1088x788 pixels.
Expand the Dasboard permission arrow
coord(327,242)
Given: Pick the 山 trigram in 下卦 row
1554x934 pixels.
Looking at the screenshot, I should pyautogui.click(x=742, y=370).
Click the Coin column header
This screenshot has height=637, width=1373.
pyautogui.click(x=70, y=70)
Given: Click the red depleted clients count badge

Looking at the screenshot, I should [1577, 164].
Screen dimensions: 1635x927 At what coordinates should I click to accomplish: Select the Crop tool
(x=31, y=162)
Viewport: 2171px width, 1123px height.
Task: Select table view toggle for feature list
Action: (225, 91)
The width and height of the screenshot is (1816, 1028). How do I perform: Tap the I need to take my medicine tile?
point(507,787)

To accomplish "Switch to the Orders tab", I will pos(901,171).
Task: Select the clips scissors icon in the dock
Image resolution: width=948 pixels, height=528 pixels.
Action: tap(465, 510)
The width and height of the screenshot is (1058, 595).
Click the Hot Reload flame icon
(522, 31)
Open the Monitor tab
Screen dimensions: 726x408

--------------------------------------------------

* Task details: Take each record above and return it verbatim.

* Solution for this exercise:
1088x788 pixels.
Expand the Dasboard permission arrow
coord(327,242)
Given: Pick the 山 trigram in 下卦 row
1554x934 pixels.
Looking at the screenshot, I should pyautogui.click(x=742, y=370).
Click the Coin column header
This screenshot has height=637, width=1373.
pyautogui.click(x=70, y=70)
Given: Click the red depleted clients count badge

Looking at the screenshot, I should [1577, 164].
Screen dimensions: 1635x927 At what coordinates should I click to accomplish: Select the Crop tool
(x=31, y=162)
Viewport: 2171px width, 1123px height.
Task: Select table view toggle for feature list
Action: (225, 91)
The width and height of the screenshot is (1816, 1028). How do I perform: Tap the I need to take my medicine tile?
point(507,787)

To accomplish "Switch to the Orders tab", I will pos(901,171).
Task: Select the clips scissors icon in the dock
Image resolution: width=948 pixels, height=528 pixels.
Action: tap(465, 510)
The width and height of the screenshot is (1058, 595).
Click the Hot Reload flame icon
(522, 31)
Open the Monitor tab
Screen dimensions: 726x408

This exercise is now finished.